Bei der EU-Wahl am 9. Juni 2024 können fast 65 Millionen Menschen in Deutschland wählen. Online wird aktuell fälschlich behauptet, eine Stimmabgabe sei strafbar. Als vermeintlicher Beleg dient ein Urteil des deutschen Bundesverfassungsgerichts aus 2012. Diese Entscheidung hat aber gar nichts mit der EU-Wahl zu tun und bezog sich lediglich auf die Sitzverteilung im Bundestag.
„Wer Wählen geht macht sich Strafbar nach Bundesverfassungsgericht. Auch die Wahlhelfer. Ihr könnt jeden einzelnen anzeigen“, schrieb ein User am 4. Juni 2024 auf Facebook. Grundlage sei ein Urteil des deutschen Bundesverfassungsgerichts aus dem Jahr 2012, wonach das Bundeswahlgesetz „grundgesetzwidrig“ sei. „#Europawahl Jeder der Wählen geht leistet eine Beihilfe zur einer #Straftat nach §27 StGB“, heißt es in einem anderen Posting, das User nur wenige Tage vor der EU-Wahl im Juni 2024 zahlreich auf Facebook verbreiten.
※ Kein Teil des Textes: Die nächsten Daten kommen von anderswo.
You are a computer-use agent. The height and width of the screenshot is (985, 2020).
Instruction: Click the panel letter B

Die Behauptung kursiert aktuell zudem auf Telegram. Bereits im Jahr 2019 wurde unter Bezugnahme auf das Gerichtsurteil auch auf X behauptet, dass Wählen eine „Straftat“ sei.
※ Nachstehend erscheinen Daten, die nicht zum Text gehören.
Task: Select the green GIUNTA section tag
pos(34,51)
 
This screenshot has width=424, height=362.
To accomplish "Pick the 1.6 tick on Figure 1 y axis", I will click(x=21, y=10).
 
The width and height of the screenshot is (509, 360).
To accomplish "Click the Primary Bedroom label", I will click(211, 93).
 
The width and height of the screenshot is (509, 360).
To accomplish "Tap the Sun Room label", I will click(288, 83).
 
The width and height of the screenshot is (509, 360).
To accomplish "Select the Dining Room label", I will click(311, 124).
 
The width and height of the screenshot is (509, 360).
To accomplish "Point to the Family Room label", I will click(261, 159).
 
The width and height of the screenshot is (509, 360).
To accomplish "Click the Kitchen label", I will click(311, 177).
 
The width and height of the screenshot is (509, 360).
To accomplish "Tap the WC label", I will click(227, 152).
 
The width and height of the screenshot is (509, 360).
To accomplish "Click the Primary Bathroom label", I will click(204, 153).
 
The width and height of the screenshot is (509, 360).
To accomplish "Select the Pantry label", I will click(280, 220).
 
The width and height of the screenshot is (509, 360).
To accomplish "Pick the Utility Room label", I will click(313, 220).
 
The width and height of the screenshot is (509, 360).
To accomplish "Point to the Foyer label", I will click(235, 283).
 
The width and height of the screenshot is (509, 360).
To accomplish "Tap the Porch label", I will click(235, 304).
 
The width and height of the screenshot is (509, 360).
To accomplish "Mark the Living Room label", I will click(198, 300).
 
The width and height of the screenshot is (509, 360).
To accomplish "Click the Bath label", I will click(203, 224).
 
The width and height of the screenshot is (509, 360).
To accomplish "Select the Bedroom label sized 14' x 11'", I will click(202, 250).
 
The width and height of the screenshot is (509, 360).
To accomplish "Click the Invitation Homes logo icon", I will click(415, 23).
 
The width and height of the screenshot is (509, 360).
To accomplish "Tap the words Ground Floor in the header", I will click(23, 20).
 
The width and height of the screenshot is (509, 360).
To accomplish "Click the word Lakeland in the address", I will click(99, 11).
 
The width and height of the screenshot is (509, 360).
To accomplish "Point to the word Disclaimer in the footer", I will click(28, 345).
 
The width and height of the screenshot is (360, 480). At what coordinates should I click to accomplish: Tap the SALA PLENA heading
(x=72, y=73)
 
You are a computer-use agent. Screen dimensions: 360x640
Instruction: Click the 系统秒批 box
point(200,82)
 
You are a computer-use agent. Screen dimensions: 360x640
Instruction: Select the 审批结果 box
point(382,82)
Falschmeldungen über Wahlen gibt es immer wieder. AFP überprüfte bereits Behauptungen über dasselbe Urteil von 2012, wonach das Gericht in Karlsruhe damit alle deutschen Wahlen für nichtig erklärt habe. Das ist falsch.
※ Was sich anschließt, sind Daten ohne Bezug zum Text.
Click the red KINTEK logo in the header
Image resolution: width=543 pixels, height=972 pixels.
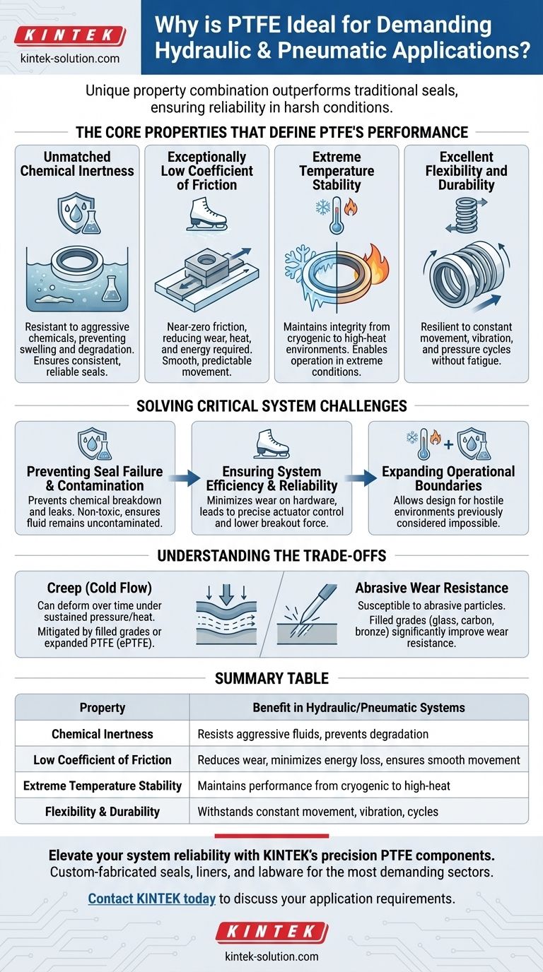tap(69, 35)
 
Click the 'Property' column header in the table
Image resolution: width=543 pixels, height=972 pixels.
tap(103, 707)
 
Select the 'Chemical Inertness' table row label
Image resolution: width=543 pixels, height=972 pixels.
tap(103, 733)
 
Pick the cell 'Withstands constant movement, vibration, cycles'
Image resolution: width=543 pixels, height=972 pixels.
tap(317, 812)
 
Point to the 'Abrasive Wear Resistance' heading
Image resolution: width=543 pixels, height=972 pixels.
tap(432, 588)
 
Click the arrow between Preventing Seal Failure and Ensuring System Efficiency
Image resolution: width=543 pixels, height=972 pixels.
tap(183, 478)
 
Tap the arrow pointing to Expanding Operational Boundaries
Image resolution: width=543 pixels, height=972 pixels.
tap(360, 478)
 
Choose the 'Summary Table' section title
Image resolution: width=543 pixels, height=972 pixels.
tap(272, 678)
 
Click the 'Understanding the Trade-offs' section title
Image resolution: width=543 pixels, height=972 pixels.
tap(272, 555)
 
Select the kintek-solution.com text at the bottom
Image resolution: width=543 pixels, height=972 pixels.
tap(272, 956)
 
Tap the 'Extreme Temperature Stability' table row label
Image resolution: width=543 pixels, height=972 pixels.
tap(103, 786)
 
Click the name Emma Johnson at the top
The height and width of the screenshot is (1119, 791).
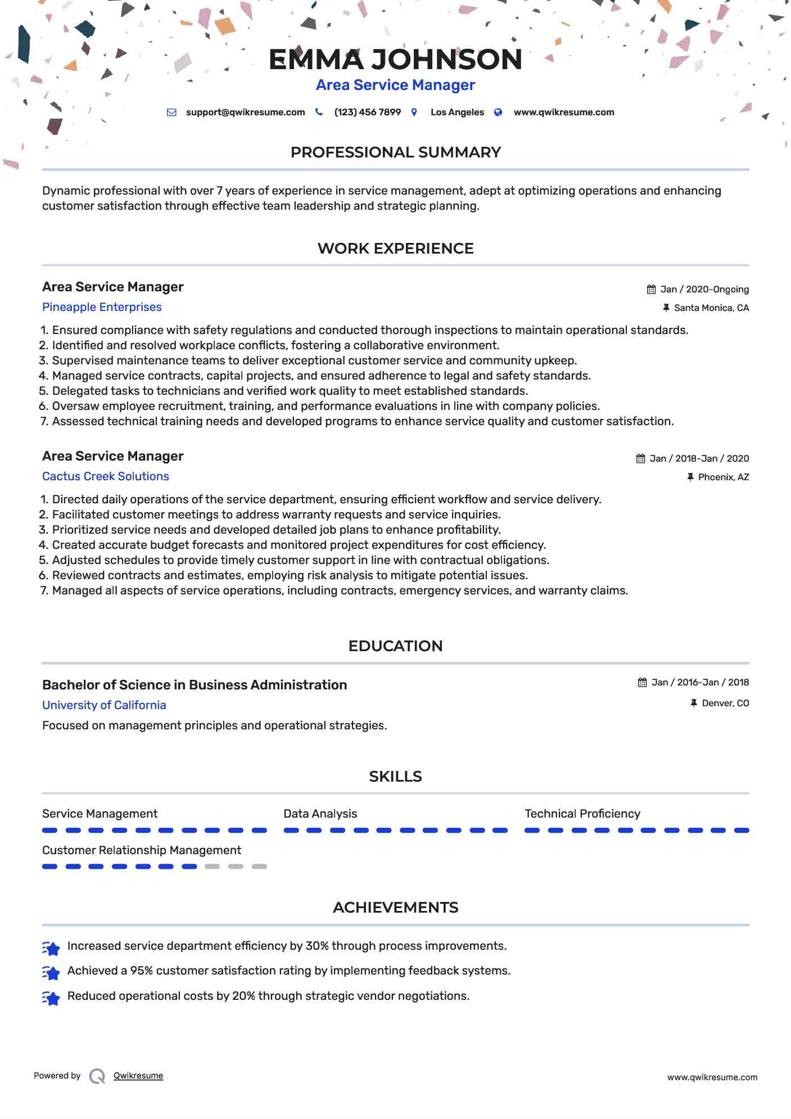395,60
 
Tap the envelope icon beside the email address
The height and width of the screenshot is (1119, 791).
171,112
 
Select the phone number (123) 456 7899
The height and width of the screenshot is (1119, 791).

Generell verbreiten Nutzerinnen und Nutzer immer wieder Behauptungen, die die Legitimität der Bundesrepublik Deutschland und ihrer Gesetze untergraben sollen. AFP hat etwa bereits die Aussage entkräftet, Deutschland sei nach wie vor ein besetztes Land.
Urteil aus 2012 betraf Sitzzuteilung bei Bundestagswahlen
Im Juli 2012 erging eine Entscheidung des deutschen Bundesverfassungsgerichts zum Sitzzuteilungsverfahren für die Wahlen zum Bundestag. Das Gericht erklärte das Verfahren in seinem Urteil in Teilen als verfassungswidrig, da es gegen die Grundsätze der Gleichheit und Unmittelbarkeit der Wahl sowie die Chancengleichheit der Parteien verstoße.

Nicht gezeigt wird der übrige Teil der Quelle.